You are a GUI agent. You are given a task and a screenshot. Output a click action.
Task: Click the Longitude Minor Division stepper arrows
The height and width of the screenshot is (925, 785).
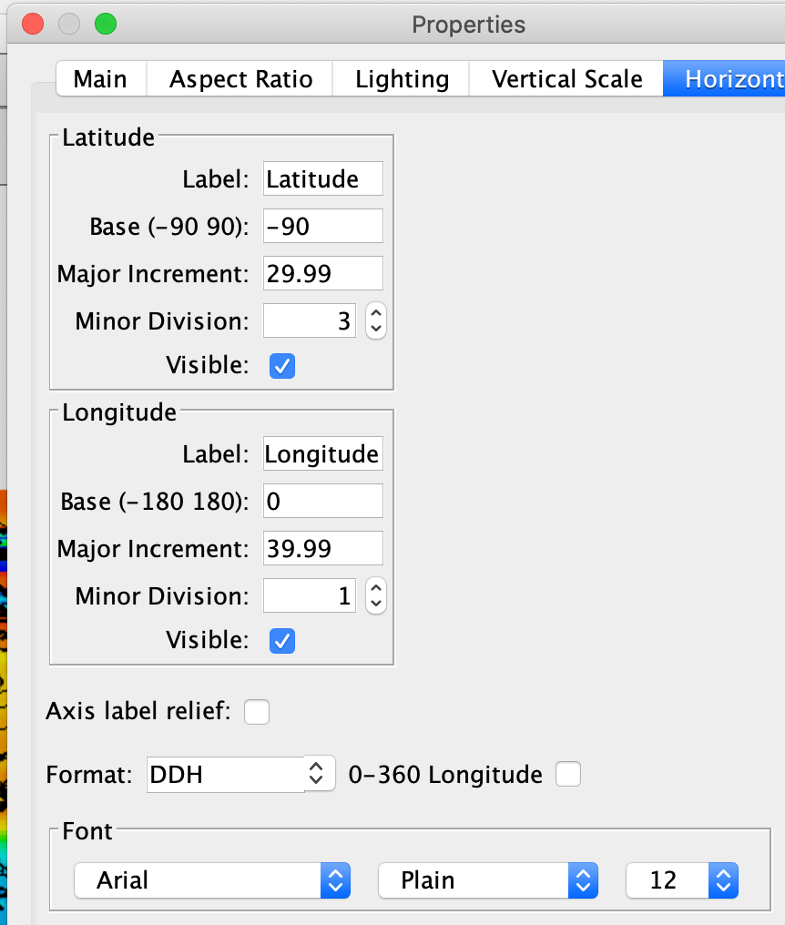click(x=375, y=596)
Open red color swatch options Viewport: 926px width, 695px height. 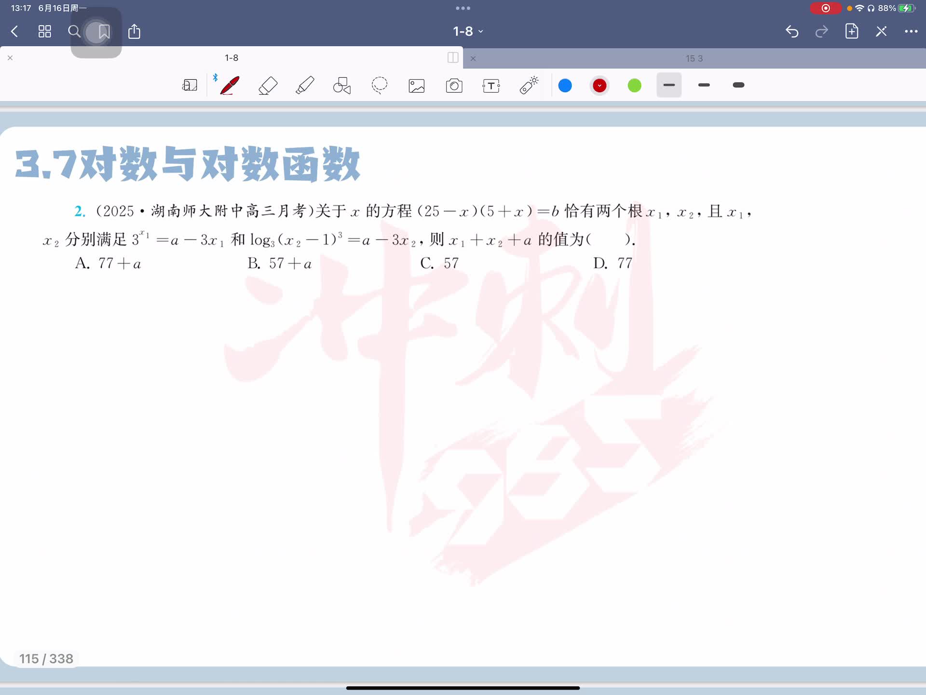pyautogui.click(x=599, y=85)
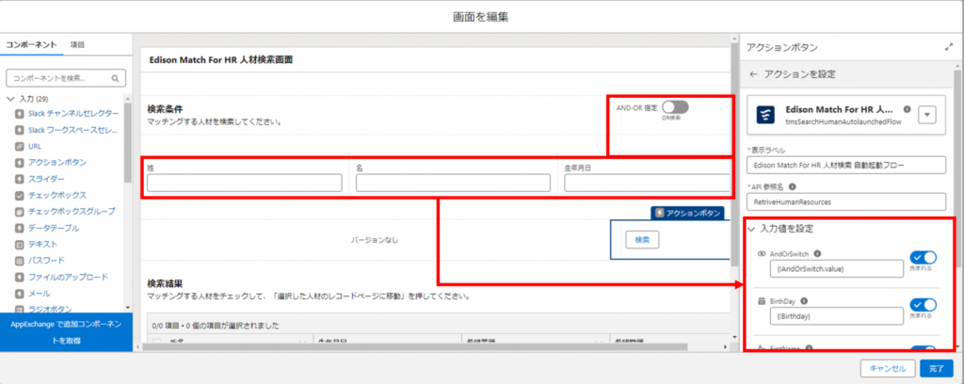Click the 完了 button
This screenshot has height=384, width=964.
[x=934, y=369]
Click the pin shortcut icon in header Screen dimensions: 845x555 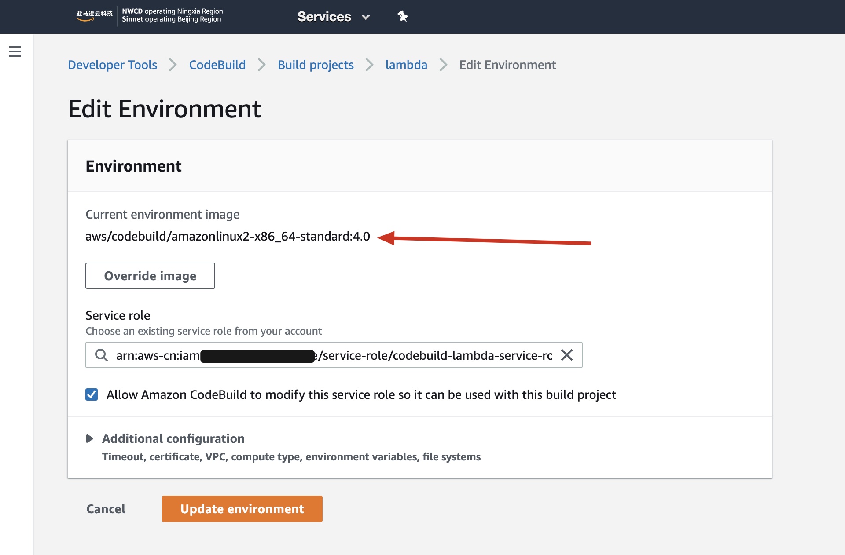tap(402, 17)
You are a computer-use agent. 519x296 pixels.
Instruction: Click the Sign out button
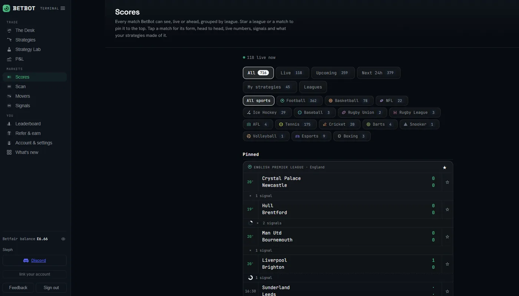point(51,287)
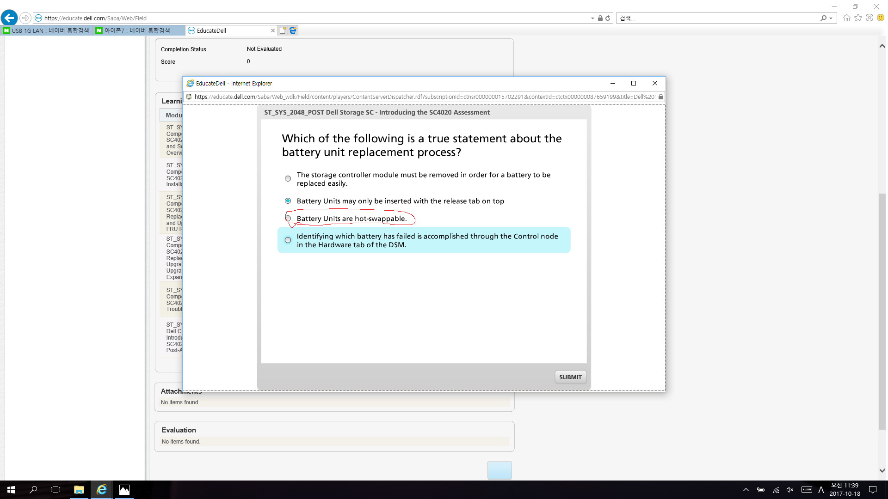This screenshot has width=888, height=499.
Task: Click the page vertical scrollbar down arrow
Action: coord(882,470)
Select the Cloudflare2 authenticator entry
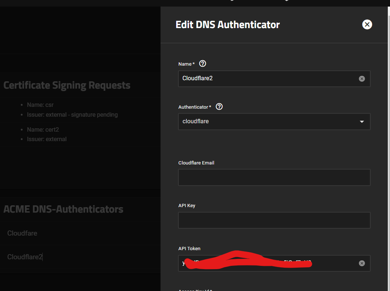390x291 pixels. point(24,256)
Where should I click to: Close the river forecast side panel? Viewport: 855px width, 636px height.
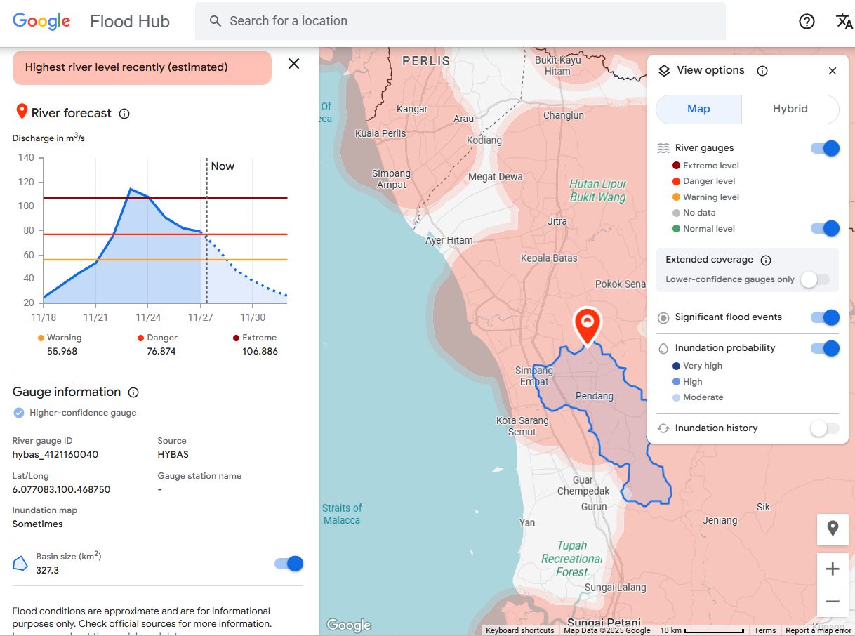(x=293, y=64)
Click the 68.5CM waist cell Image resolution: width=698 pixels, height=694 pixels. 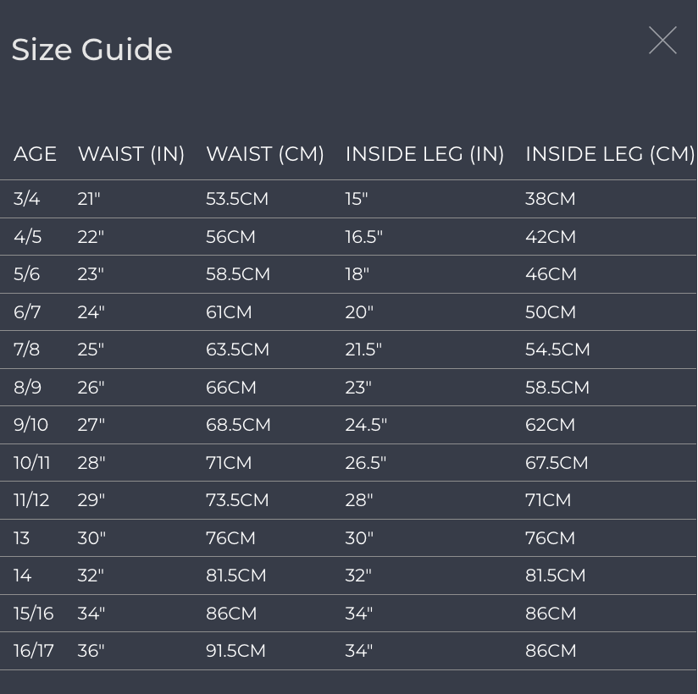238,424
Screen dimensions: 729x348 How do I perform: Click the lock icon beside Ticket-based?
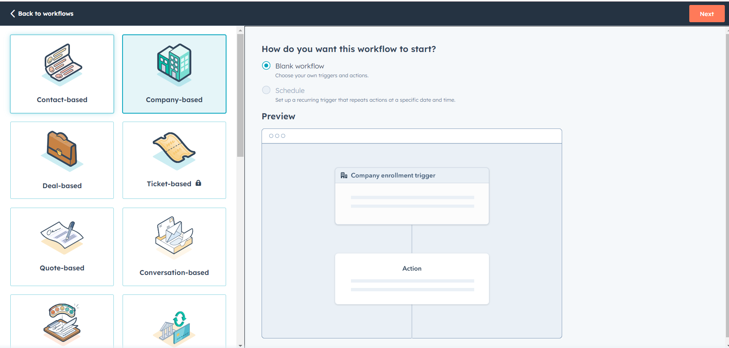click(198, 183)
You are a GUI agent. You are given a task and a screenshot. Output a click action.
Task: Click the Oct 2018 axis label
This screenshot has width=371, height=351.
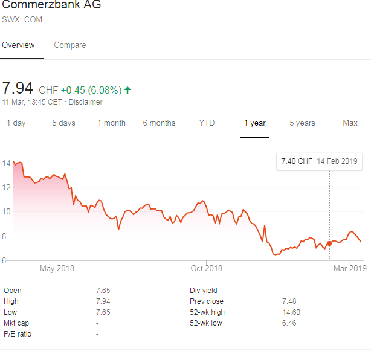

# What is asked
Give the lines of the records from the line with "You are a computer-use agent. 519x296 pixels." to the line with "(x=293, y=64)" as a Markdown table with the columns Row and Line, numbering each row and skipping blank lines. Leave the pictures out of the table.

# Reply
| Row | Line |
|---|---|
| 1 | You are a computer-use agent. 519x296 pixels. |
| 2 | Instruction: Click the Sign out button |
| 3 | point(51,287) |
| 4 | This screenshot has width=888, height=499. |
| 5 | Task: Click the page vertical scrollbar down arrow |
| 6 | Action: coord(882,470) |
| 7 | Select the Cloudflare2 authenticator entry |
| 8 | 390x291 pixels. point(24,256) |
| 9 | Where should I click to: Close the river forecast side panel? Viewport: 855px width, 636px height. |
| 10 | (x=293, y=64) |